**TASK INPUTS**
↓

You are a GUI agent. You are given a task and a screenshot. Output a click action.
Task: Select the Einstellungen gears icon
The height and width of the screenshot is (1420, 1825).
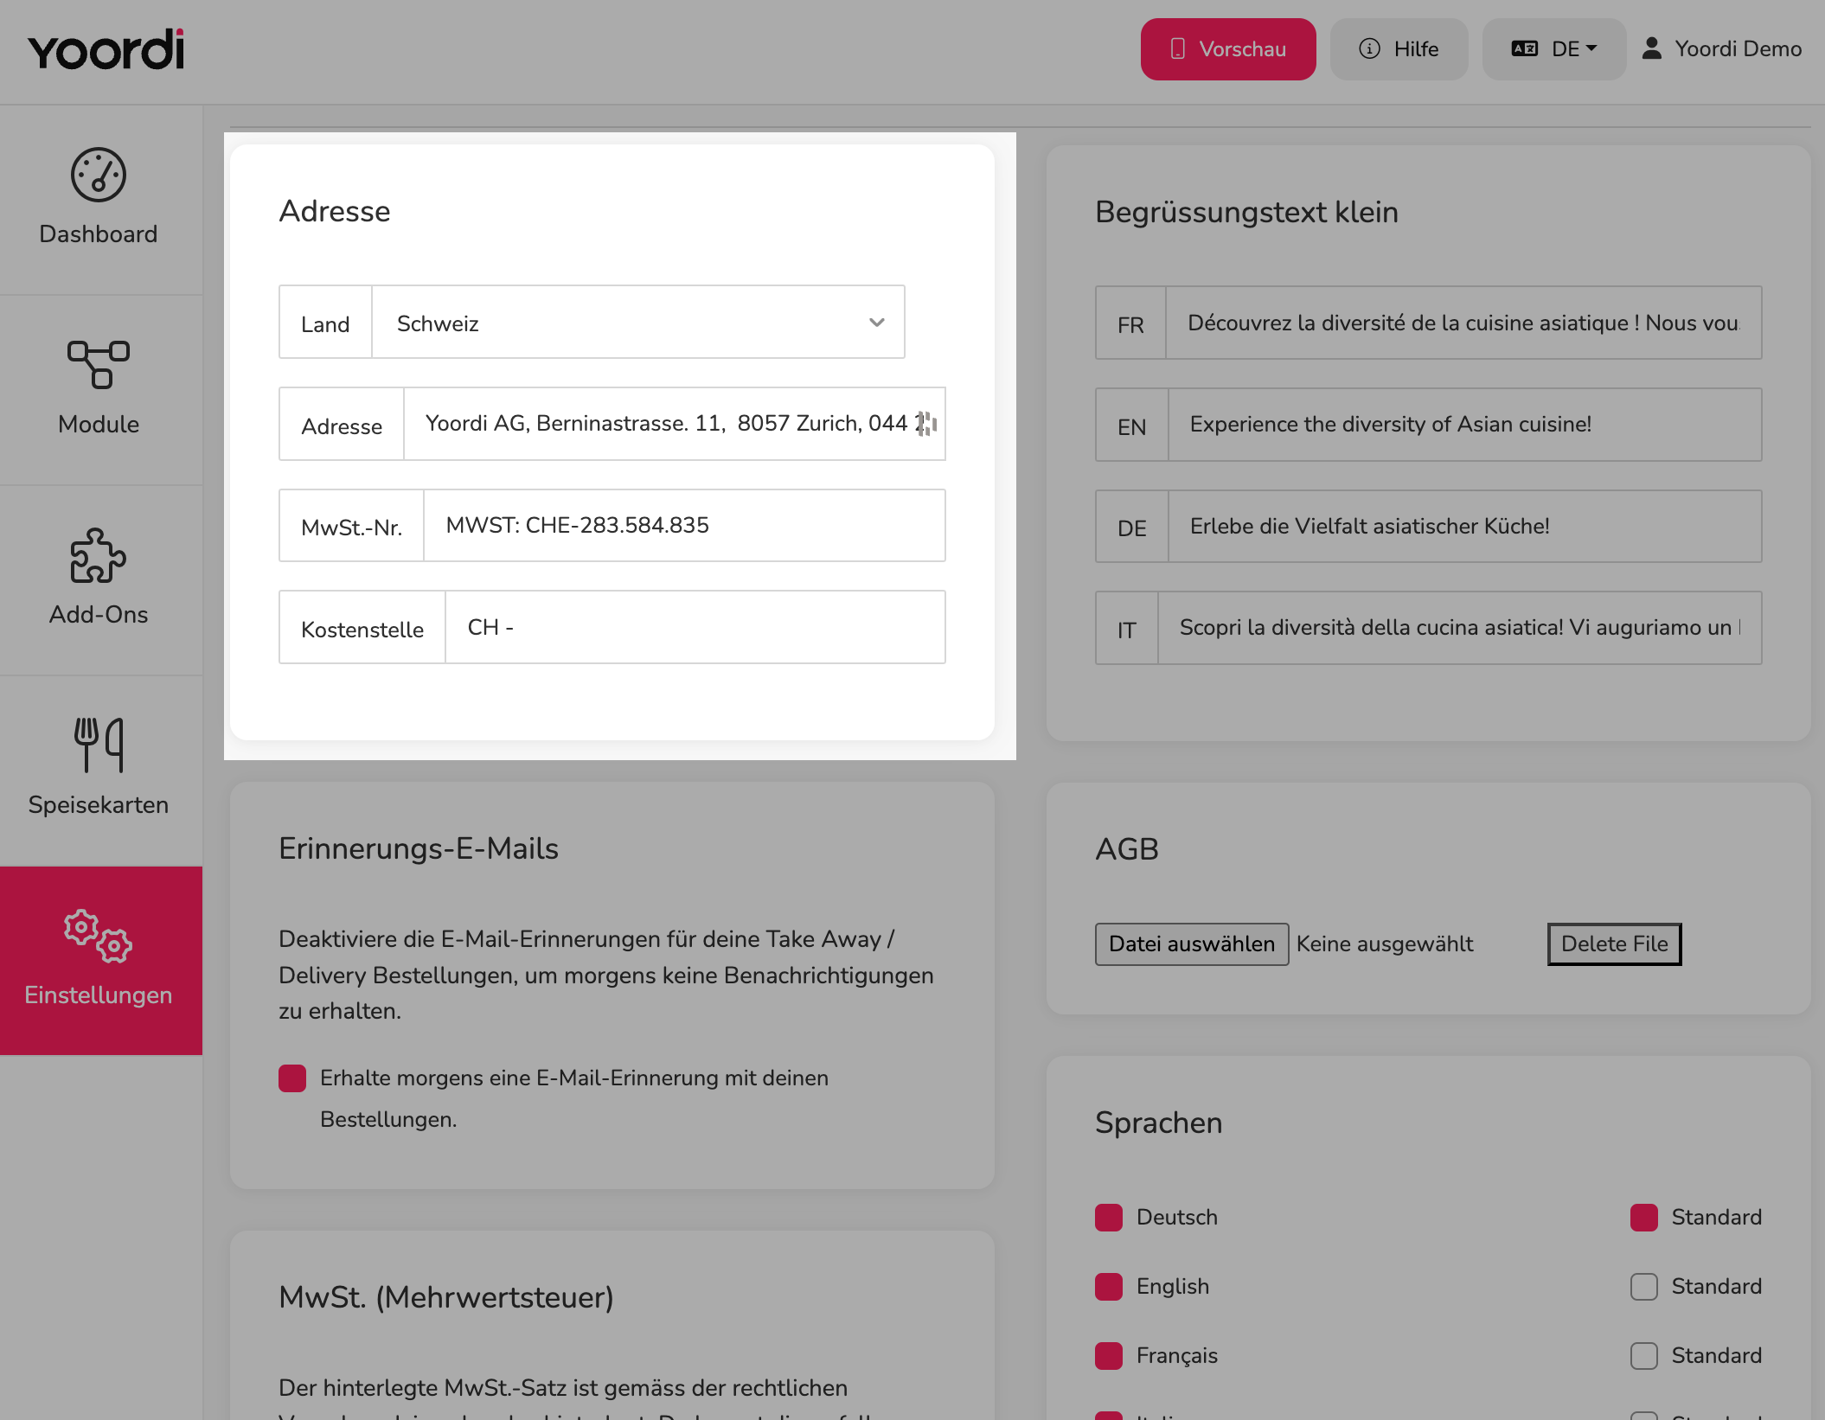[99, 935]
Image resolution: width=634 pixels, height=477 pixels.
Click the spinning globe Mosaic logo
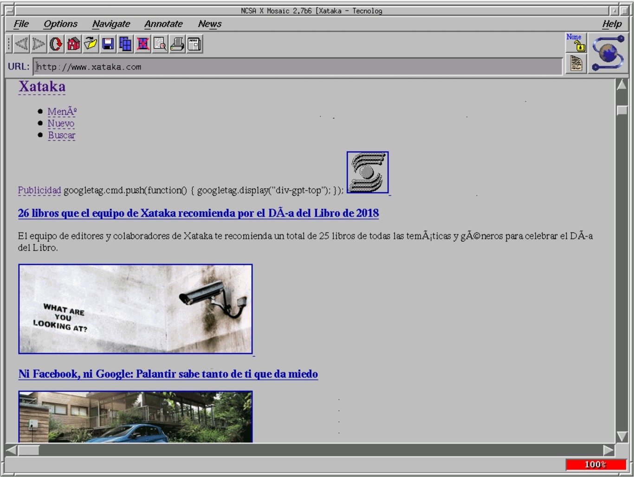(608, 53)
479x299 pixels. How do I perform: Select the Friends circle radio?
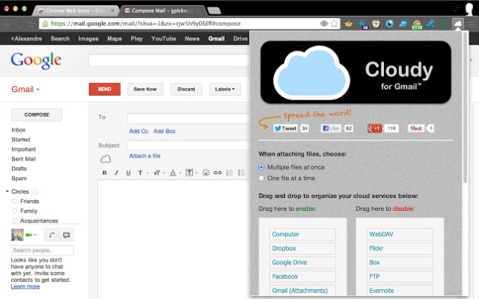pyautogui.click(x=14, y=201)

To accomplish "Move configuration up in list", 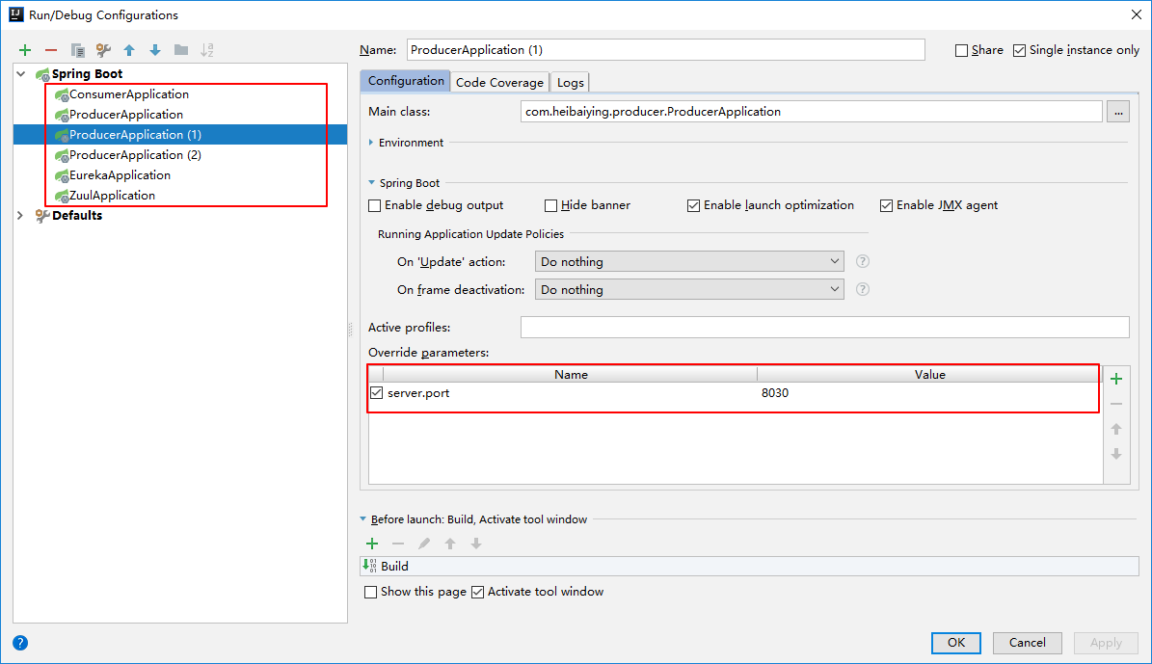I will coord(129,50).
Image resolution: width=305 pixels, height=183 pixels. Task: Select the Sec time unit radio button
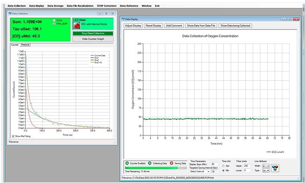[223, 166]
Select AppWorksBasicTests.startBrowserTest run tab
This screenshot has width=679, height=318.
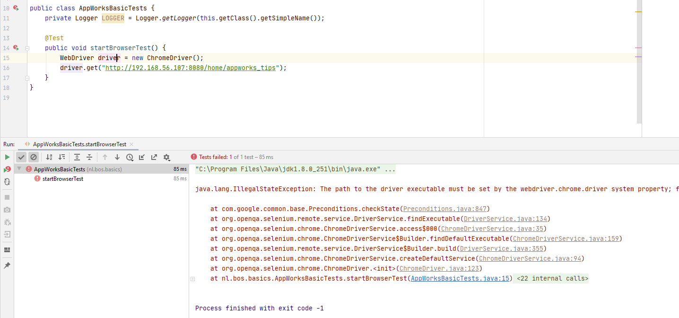(x=79, y=144)
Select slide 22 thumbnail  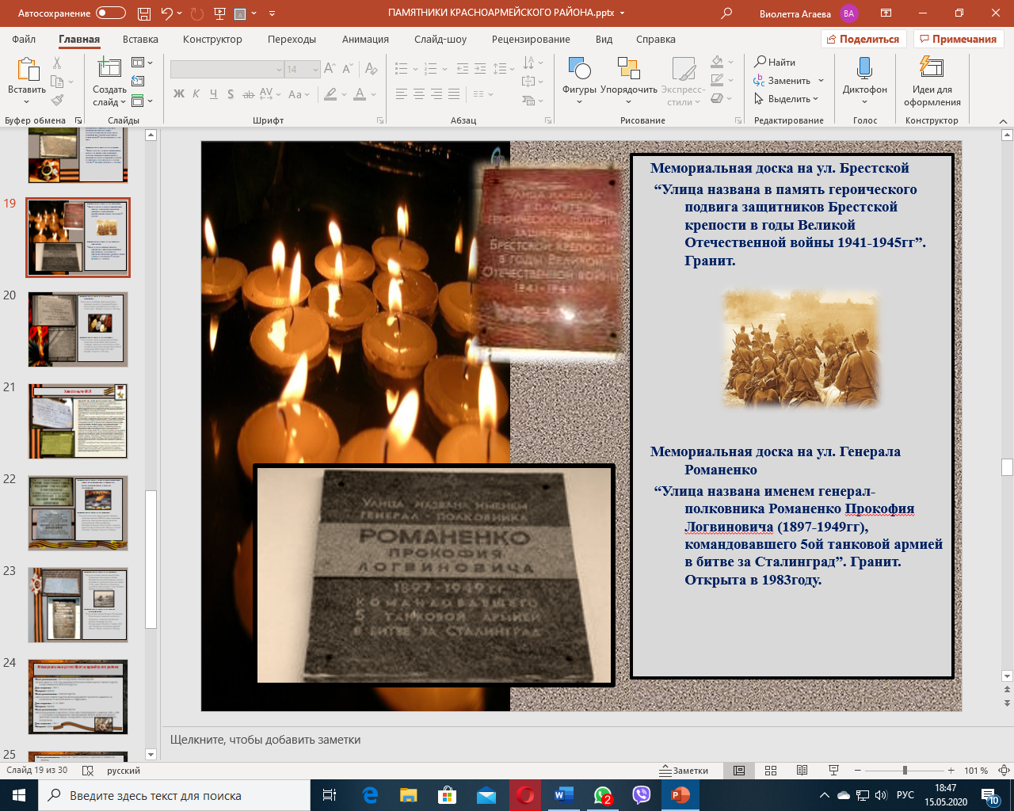pyautogui.click(x=78, y=512)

↑

Please return every line above that contains the word "radio", matching its case exactly.

**REPLY TO THE TASK**
479x299 pixels. How do I perform: Select the Friends circle radio?
Image resolution: width=305 pixels, height=183 pixels. Task: Select the Sec time unit radio button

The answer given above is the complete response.